This is the code base for the experiments conducted in my master thesis "Learning to Classify Texts without Labels. A NLP Adaption of SCAN". It is based on the code for the paper DocSCAN: Unsupervised Text Classification via Learning from Neighbors, a previous approach to translating the SCAN method to NLP. There can be code fragments from the original DocSCAN code still in this code.
Assuming Anaconda and linux, the environment can be installed with the following command:
conda create -n scan python=3.6
conda activate scan
pip install -U sentence-transformers
conda install faiss-cpu -c pytorch
pip install -r requirements.txt
Run with
PYTHONPATH=src python src/NLPScan.py --path dataset_path --embedding_model embedding_model --max_seq_length max_seq_length --topk num_nearest_neighbors --batch_size batch_size --dropout dropout --num_epochs num_epochs --device device --outfile outfile --clustering_method clustering_method --model_method model_method --threshold threshold --new_embeddings new_embeddings --augmentation_method augmentation_method --entropy_weight entropy_weight --ratio_for_deletion ratio_for_deletion --repetitions repetitions --indicative_sentence indicative_sentence --t5_model t5_model --max_prototypes max_prototypes
path is the path where the dataset is saved, it needs to contain 2 files, train.jsonl and test.jsonl where each line is a json dictionary containing the keys "text" and "label".
embedding_model is the name of the embedding model that should be used, one can choose TSDEA, IndicativeSentence, SimCSESupervised and SimCSEUnsupervised. However, SimCSEUnsupervised and TSDEA first train the embedding model on the dataset. The default is SBert.
max_seq_length is the maximum sequence length that is considered by SBert, the default value is 128.
topk is the number of neighbors retrieved to build SCAN training set, the default value is 5.
batch_size is the batch size for training, the default is 64.
dropout is the dropout value for training, default is 0.1.
num_epoch is the number of epochs for training, default is 5.
device is the device used to train NLP-SCAN. Default is cpu but cuda and cuda:N is possible.
outfile is the path and name of a file where the output prints can be saved or NO. If NO is selected, the output will be shown directly on the shell.
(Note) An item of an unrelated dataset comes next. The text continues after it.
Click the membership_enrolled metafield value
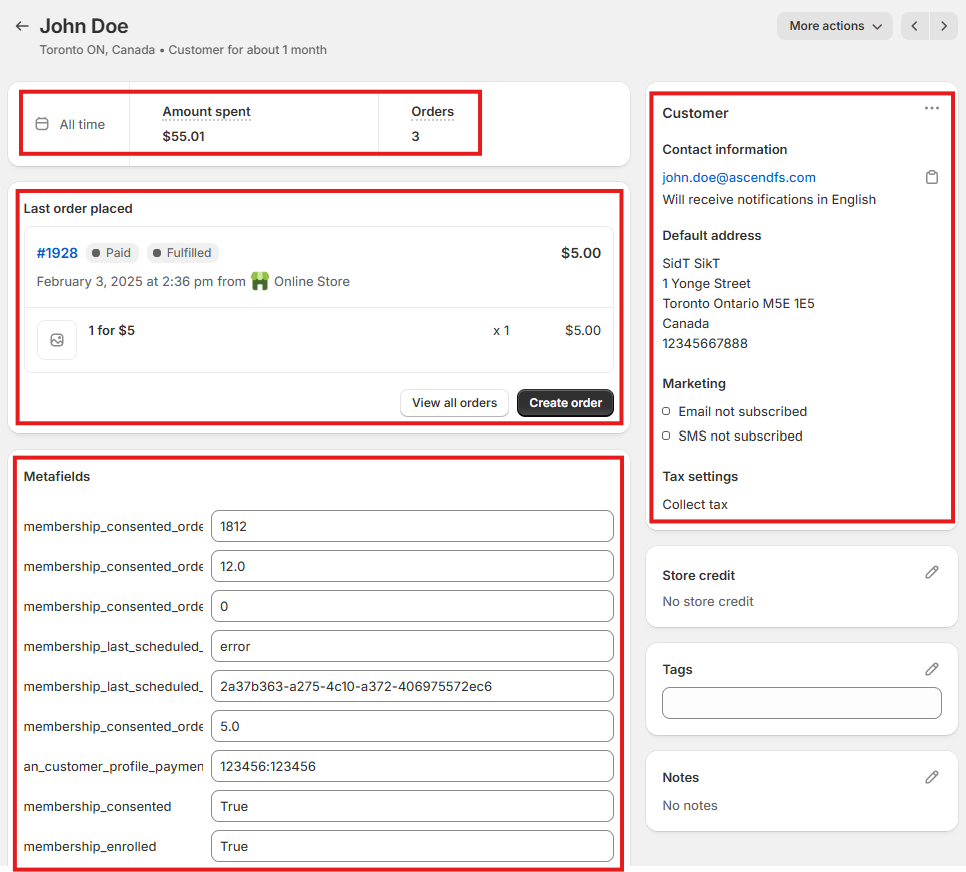Screen dimensions: 966x872 412,846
NO is also the default value.
clustering_method is the clustering loss function that should be used. The values can be EntropyLoss and SCANLoss. SCANLoss is the default value.
model_method is the training procedure that is used. Values can be DocSCAN, PrototypeBert, DocBERT, DocSCAN_finetuning_multi (for the Fine-Tuning through Self-Labeling step), NLPScan_fast (Includes the Fine-Tuning through Self-Labeling without augmentation method, that reuses the embeddings), k-means_mini_batch, SVM
threshold is the threshold for a confidence value so that a datapoint is considered a prototype. Default value is 0.95
new_embeddings is a bool value which descides if embeddings should be reused. The default False.
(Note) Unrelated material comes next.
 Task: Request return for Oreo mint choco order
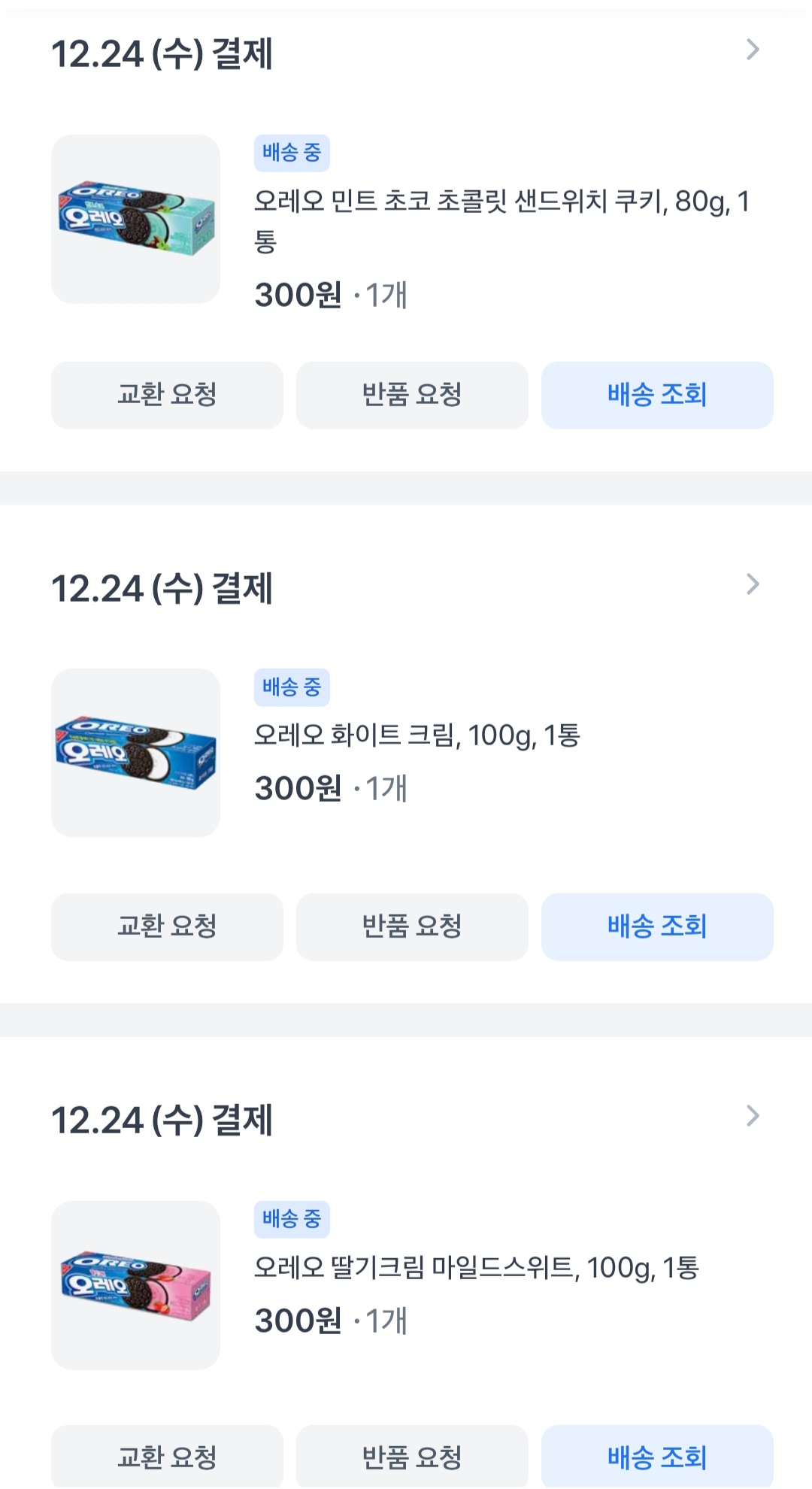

augmentation_method descides the augmentation method used in the Fine Tuning through Self Labeling step. It only works in combination with the model_method DocSCAN_finetuning_multi and one can choose from Dropout, Deletion, Cropping, Summarization, Backtranslation and Random. The default value is Random.
entropy_weight is a float that decides the entropy weight. The default is 2.
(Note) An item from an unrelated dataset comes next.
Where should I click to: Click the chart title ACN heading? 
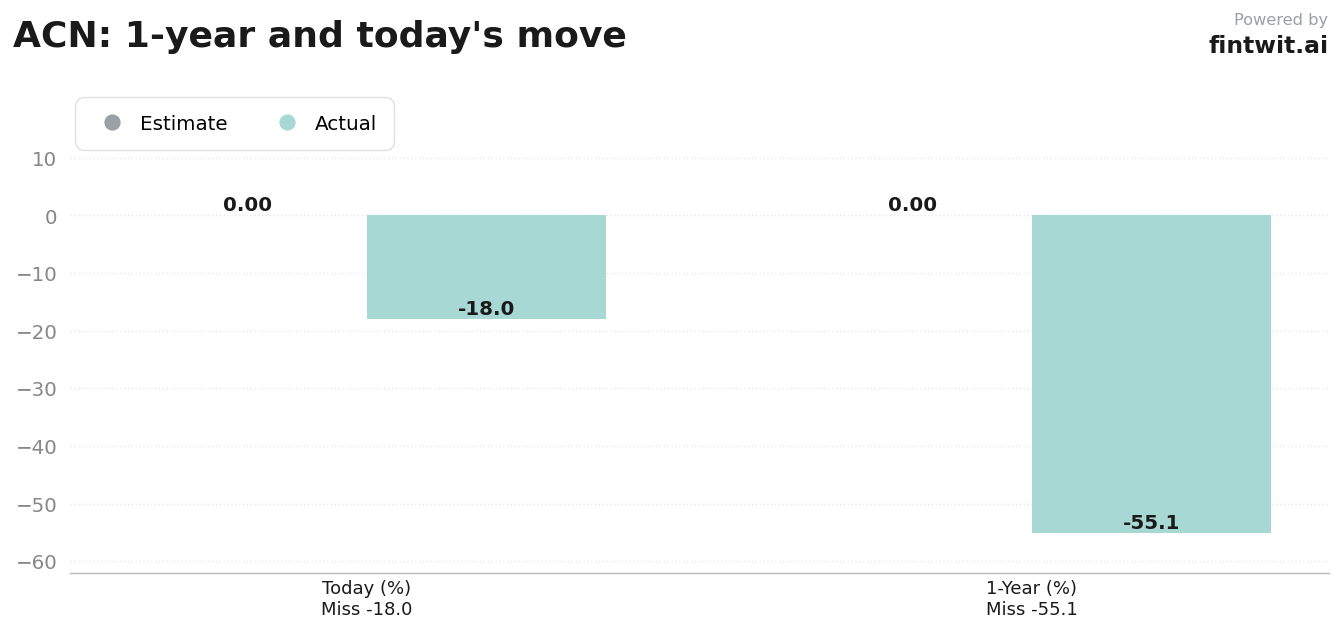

ratio_for_deletion is the deletion ratio for the augmentation methods cropping and deletion. The default is 0.02.
repetitions is the number of repetitions of an experiment. The default is 3.
indicative_sentence is the indicative sentence used in the indicative sentence embedding method. The default is "nothing" and to make it work one has to switch the characters '<', '>', ' ' and '!' with the characters '^', '?', '_' and '5'
indicative_sentence_position is the position of the indicative sentence in the text. Can be first and last, and the default value is first.
t5_model sets the t5-model used in the summarization augmentation method. Can be small, base and large. The default is large.
max_prototypes sets the maximum number of prototypes